An Honest poll

Discussion in 'Politics' started by jonbig04, Sep 30, 2008.

How would you have voted for this bill 8 years ago?

  1. Yes

    5 vote(s)
  2. No

    9 vote(s)
  1. Here's the scenario:

    Its 2001. Congress proposes a new bill that calls for $150,000,000 to heavily bolster regulation in the financial markets.

    Be honest, how do you vote?
  2. You should count the zeros :)
  3. Letting people treat the financial markets like the Wild West was always going to end in disaster but unfortunately the situation we find ourselves in is the natural evolution of human greed,not just the 'evil' bankers but also the greedy scumbags piling all their money into hedge funds wanting massive returns without any thought about how it is achieved or who gets hurt.
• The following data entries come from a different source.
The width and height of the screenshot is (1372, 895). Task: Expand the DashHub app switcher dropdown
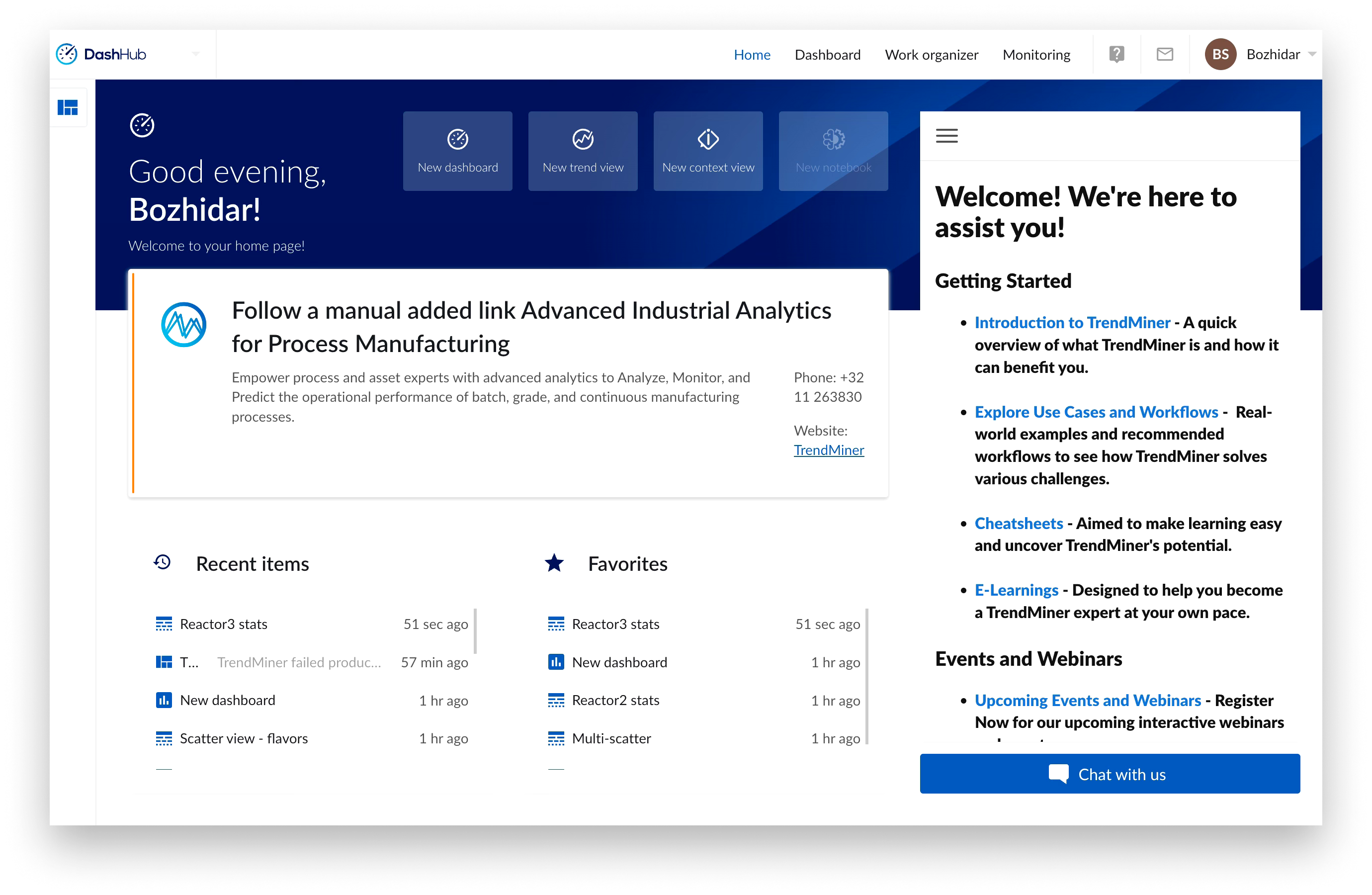(196, 54)
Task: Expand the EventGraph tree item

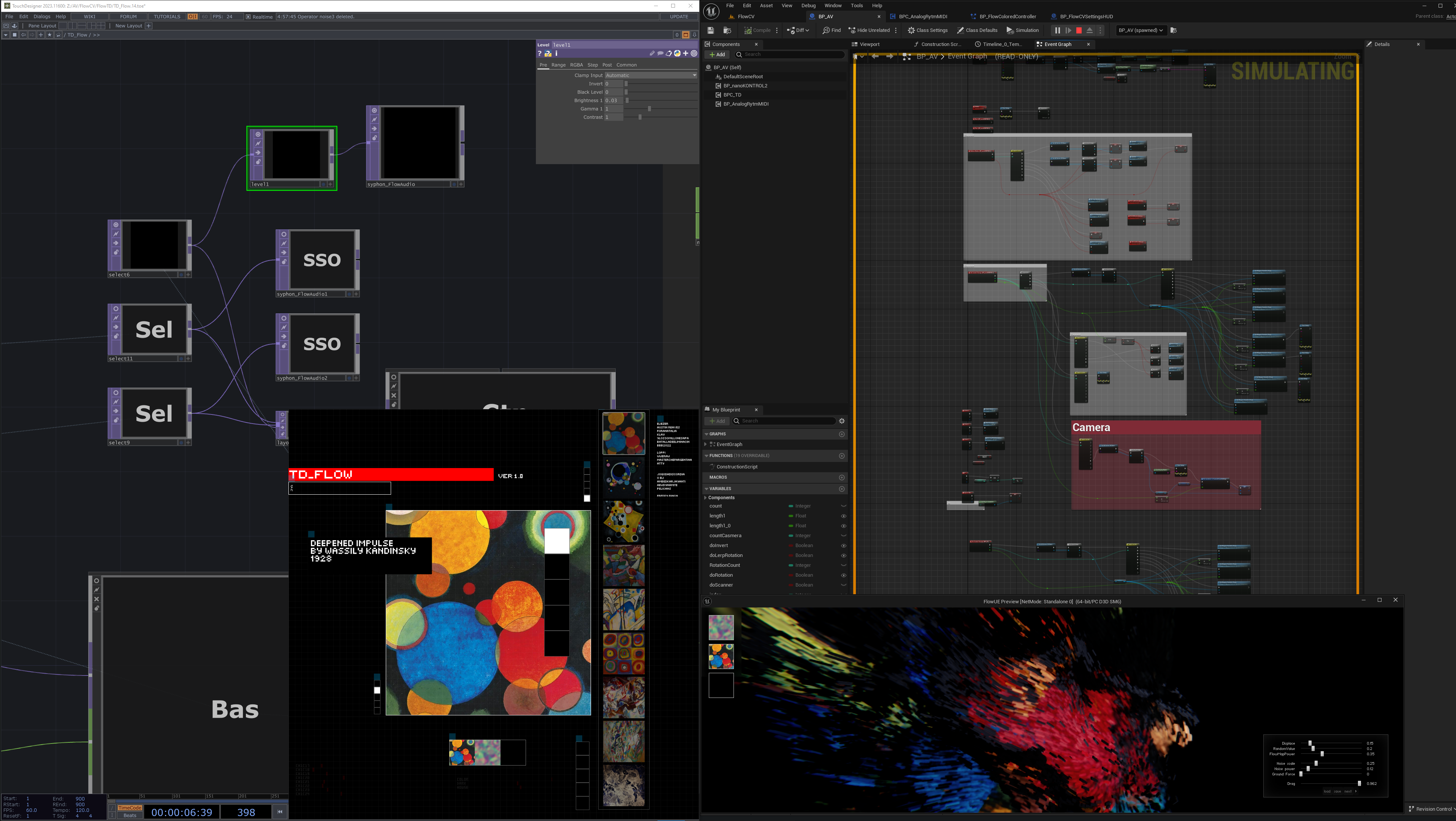Action: tap(706, 445)
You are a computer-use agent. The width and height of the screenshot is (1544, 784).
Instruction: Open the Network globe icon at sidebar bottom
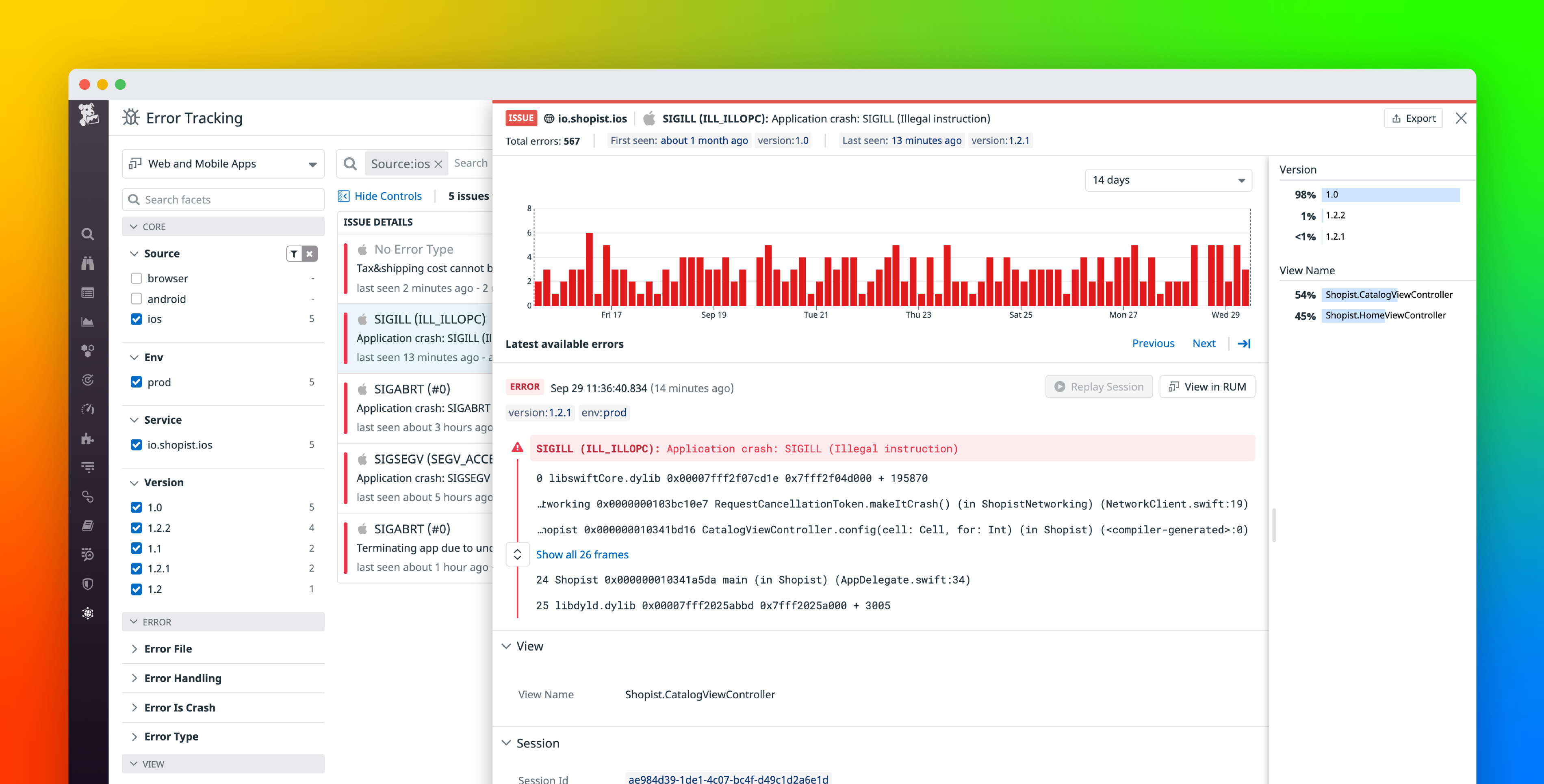pyautogui.click(x=87, y=613)
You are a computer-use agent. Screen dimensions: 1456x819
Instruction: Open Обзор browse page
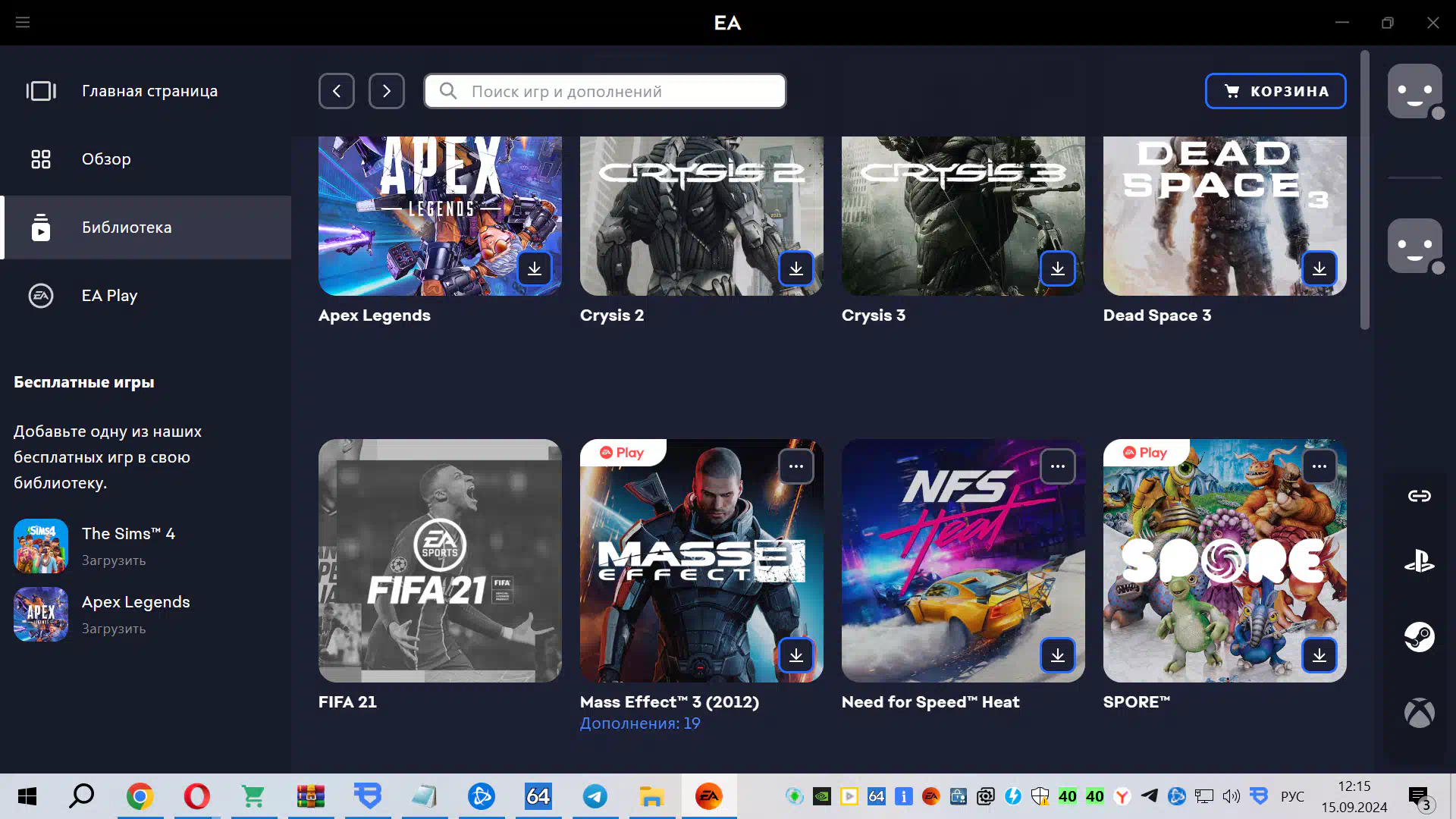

  4. Exactly! Its that "natural evolution of human greed" that makes us so great...but at the same flawed.
  5. I also think that electronic trading,in hindsight,was developed prematurely.When trades are executed with total anonymity and you hear about HFs just switching on their programs in the morning and only checking sporadically throughout the day to see how much they are up/down it has to take some credibility away from the markets in general.

    Unfortunately though it caused a domino effect,the Exchanges welcomed them with open arms because of all the volume they did but like any saturated market,they couldn't sustain it but needed to keep making profits - there's only one way that scenario can end.
  6. Arnie


    If there is anything that comes out of this mess, I hope it is the realization that regulation can not fix a broken model.
  7. You don't need money. You need will. The DOJ has will. this is, unfortunately, the Achille's Heel of any democracy. It'll never change.

    I hear they're looking at Politicians, as well as Regulators, Brokers, HedgeFunds and Company Officers.

    The regulation has always been there. Hear the Congressman yesterday? "We need to find who passed the ban on the uptick rule."

    Find one of those public prision companies. Great future.

    Btw, give Congress 150 million, or billion, whatever you meant, and they'll steal that too.
  8. It's not as simple as portrayed. It never is. As Scott Turrow wrote, the media sees things in black and white ignoring the greys.

    Many of the "greedy" hf customers were pension funds. Most of these pensions are restricted by their charter to just small amounts in "risky" stock market investments. The lion's share is dedicated to fixed income. The typical pension fund is under funded. Against the backdrop of generally higher rates in the 70's-90's most of these funds made an assumption of 8% a year returns via Treasuries, corporate bonds ect. As rates plunged earlier in the decade these funds were FORCED to chase higher returns. Instead they own a lot of toxic waste. They were less motivated by "greed" than "need."

  9. Interesting. What made the pensions underfunded in the first place?
  10. Retirees living longer. Increased health insurance premiums. Low rates.